The Biggest Brands in Media Do Not Spend Less. They Spend Earlier.

Procter and Gamble put $9.2 billion into advertising last year, then cut $200 million of digital and its reach went up 10%. The arithmetic of why a large brand's money buys 62 times more match, why it is not the product, and which half of it costs nothing to copy.

The last piece in this series derived a floor. In a market with zero cost, perfect fit and equal numbers on both sides, 36.79% of possible matches still fail. Every supplier in that model was identical, which is what made the arithmetic clean. It is also the one assumption a brand exists to break. Break it, and the same equation says a supplier holding 5% of a market's attention ends a period with nobody 62 times less often than a supplier holding a fair share. Procter and Gamble put $9.2 billion into advertising last year to hold positions like that. What follows is which part of that money buys something unavailable by any other route, and which part is lying in the open.

Start with the question most people actually ask, because it turns out to have a testable answer. When a very large brand wins, is it winning because the product is better?

The assumption the last piece made on purpose.

The urn-ball model (a hundred balls thrown into a hundred buckets, counting how many buckets stay empty) assumes every ball is thrown at random. No bucket is more attractive than any other. That assumption is doing enormous work. It is what produces 1 over e, and it describes a market in which no supplier has any prior claim on anyone's attention.

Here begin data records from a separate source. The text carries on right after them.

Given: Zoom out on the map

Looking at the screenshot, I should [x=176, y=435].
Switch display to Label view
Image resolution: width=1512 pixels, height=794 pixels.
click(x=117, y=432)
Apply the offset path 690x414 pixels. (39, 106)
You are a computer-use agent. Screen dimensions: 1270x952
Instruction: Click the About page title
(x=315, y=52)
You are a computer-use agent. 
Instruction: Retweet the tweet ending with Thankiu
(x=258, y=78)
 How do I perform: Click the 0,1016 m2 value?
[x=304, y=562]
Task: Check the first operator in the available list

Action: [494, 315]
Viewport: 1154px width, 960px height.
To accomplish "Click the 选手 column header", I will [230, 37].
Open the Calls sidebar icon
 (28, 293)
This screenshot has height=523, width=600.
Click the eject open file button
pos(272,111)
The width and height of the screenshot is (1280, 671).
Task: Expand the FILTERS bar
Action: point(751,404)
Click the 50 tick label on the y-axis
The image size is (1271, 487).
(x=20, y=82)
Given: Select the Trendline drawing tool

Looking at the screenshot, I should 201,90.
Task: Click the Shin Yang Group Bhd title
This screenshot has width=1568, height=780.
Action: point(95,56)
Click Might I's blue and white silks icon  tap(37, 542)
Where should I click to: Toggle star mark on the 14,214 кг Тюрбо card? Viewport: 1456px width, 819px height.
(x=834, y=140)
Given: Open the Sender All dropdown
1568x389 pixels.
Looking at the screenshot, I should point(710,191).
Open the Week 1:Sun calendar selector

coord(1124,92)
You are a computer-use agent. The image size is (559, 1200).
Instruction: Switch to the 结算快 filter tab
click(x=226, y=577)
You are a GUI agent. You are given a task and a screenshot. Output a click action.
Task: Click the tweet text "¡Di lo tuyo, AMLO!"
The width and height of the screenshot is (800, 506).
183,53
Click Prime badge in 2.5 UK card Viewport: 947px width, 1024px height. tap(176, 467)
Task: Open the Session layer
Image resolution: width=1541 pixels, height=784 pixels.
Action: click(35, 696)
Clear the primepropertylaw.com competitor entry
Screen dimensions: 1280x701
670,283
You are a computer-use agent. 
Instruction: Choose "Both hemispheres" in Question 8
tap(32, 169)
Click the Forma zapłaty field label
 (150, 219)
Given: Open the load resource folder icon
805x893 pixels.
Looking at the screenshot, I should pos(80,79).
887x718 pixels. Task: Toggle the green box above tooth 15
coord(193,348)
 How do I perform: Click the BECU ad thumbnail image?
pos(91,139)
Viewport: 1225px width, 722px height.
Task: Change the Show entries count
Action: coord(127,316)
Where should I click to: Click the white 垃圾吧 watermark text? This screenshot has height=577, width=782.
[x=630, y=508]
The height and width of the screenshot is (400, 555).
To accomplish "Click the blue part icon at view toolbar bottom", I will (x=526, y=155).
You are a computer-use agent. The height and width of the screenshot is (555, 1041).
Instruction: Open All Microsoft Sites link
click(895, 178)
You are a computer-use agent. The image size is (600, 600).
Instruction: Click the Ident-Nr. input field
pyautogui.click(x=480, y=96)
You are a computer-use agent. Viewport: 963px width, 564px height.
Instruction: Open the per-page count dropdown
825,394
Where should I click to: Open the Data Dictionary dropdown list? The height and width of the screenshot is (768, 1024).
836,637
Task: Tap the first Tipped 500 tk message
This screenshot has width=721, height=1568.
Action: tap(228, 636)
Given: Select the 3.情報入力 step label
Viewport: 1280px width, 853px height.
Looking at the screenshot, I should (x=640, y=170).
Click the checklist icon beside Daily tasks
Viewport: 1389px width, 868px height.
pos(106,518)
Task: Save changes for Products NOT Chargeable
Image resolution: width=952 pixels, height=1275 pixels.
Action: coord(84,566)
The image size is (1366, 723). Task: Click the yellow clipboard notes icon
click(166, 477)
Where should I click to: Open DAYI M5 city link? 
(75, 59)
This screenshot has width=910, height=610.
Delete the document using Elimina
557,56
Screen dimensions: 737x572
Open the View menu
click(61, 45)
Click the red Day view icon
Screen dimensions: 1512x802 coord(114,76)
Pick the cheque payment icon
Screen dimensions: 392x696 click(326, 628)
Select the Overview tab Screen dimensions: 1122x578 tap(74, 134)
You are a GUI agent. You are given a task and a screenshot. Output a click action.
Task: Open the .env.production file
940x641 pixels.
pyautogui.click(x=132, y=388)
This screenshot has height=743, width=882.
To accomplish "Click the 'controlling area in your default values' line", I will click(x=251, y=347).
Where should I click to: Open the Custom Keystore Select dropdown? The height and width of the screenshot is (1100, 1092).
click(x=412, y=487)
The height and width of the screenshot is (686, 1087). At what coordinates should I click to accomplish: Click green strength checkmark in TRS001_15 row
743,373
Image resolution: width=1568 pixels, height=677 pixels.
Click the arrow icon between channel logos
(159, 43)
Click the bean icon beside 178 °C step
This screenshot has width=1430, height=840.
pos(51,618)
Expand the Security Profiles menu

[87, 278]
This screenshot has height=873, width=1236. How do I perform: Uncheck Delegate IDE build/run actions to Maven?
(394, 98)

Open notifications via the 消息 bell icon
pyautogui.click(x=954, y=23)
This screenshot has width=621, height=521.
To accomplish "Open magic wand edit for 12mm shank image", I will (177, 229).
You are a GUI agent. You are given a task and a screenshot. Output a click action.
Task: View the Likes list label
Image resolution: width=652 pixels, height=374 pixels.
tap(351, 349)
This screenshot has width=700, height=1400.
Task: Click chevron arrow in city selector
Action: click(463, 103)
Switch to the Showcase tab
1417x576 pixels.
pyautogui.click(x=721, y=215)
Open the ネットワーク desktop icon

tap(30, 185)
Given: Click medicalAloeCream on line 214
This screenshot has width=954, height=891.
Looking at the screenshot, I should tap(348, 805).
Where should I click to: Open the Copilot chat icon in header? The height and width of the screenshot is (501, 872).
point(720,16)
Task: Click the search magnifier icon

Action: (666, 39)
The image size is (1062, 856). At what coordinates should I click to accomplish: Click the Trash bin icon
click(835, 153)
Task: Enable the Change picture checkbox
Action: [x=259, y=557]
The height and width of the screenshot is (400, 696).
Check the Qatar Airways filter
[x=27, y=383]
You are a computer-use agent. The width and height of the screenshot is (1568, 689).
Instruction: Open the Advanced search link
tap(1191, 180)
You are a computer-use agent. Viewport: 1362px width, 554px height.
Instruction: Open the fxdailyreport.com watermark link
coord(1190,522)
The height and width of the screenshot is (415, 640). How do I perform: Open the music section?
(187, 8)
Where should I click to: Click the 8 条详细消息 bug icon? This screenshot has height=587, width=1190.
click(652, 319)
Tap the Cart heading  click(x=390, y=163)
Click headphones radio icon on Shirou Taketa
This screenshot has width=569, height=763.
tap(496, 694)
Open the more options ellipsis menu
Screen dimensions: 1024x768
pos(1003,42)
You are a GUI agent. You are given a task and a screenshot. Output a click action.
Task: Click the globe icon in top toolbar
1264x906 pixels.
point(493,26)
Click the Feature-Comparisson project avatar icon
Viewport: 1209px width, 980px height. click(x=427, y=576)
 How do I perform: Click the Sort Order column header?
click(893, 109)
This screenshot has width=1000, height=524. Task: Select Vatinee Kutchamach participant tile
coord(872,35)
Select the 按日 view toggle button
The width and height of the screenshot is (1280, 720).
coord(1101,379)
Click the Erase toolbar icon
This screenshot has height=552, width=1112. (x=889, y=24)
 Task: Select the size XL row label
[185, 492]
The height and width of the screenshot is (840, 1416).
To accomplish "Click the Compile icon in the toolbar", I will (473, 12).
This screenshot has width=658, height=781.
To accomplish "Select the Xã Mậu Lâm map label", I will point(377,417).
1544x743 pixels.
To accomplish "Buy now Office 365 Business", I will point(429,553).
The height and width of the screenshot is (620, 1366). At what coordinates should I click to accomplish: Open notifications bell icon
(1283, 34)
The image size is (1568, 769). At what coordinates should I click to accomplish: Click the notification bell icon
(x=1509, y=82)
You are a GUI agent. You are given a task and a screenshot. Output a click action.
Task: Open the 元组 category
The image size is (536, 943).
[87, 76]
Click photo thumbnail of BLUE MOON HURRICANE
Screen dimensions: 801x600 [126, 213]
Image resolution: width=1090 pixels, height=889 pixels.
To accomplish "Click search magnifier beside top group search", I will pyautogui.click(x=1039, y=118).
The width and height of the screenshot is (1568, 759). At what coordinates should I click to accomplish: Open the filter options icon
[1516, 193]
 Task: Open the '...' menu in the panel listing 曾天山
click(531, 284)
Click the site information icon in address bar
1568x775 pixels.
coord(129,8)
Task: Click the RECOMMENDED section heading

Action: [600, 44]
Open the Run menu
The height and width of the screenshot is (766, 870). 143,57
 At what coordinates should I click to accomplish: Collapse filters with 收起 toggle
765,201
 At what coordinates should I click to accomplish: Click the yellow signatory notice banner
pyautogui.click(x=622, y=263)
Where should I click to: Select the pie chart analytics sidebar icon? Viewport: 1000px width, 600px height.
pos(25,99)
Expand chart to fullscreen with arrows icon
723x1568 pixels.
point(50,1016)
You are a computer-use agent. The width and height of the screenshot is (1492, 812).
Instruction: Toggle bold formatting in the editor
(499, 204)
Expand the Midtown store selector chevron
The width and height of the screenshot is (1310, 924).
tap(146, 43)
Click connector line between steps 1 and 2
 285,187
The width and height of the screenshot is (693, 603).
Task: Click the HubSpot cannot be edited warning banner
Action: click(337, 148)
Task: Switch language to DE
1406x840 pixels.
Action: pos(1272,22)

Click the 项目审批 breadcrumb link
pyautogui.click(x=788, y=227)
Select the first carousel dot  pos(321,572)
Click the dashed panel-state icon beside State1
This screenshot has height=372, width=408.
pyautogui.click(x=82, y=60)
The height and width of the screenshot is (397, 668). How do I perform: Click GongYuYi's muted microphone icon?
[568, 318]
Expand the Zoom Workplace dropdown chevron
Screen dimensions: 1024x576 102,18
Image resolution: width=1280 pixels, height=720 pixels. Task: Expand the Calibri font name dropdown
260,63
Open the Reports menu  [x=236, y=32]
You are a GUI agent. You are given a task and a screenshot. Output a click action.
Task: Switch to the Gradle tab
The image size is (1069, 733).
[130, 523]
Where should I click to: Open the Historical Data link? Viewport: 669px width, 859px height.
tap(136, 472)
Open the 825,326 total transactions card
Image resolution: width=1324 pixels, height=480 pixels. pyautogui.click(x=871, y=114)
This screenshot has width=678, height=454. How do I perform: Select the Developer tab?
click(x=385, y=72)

Real buyers do not throw at random. They throw at what they can already name.

So replace the uniform throw with a weighted one. Each supplier now carries a probability of being chosen, call it p, its share of consideration (the chance that a given buyer, at the moment of choosing, thinks of you at all). A supplier with no reputation holds whatever a fair split gives them, 1 divided by the number of suppliers. A brand holds more. Everything in this piece falls out of that one substitution.

The chance a supplier finishes a period with nobody becomes (1 minus p), raised to the power of the number of buyers.

That is the entire model. One line.

What share of consideration actually buys.

Put a hundred buyers into a market against a hundred suppliers, hold everything else identical, and vary only p.

At a fair share of 1%, a supplier gets nobody 36.60% of the time, which is the floor from the last piece arriving on schedule. At 2%, that falls to 13.26%. At 5%, it falls to 0.59%. At 10%, it is indistinguishable from zero.

Read those twice. Five times the share of consideration does not produce five times the result. It produces sixty-two times fewer failures. The returns are superlinear (the output rises faster than the input that produced it), and that single property explains why the spending looks irrational from outside and is perfectly rational from inside.

A big brand does not take its share. It takes the tail.

Now watch what the same arithmetic does to everybody else. Let one brand hold a share w, and let the remaining ninety-nine split whatever is left.

When the big brand holds 1%, everyone fails 36.60% of the time and nobody has an advantage. When it holds 10%, its own failure rate is 0.003% and the others have moved to 40.12%. When it holds 40%, its failure rate is effectively zero and the others sit at 54.45%.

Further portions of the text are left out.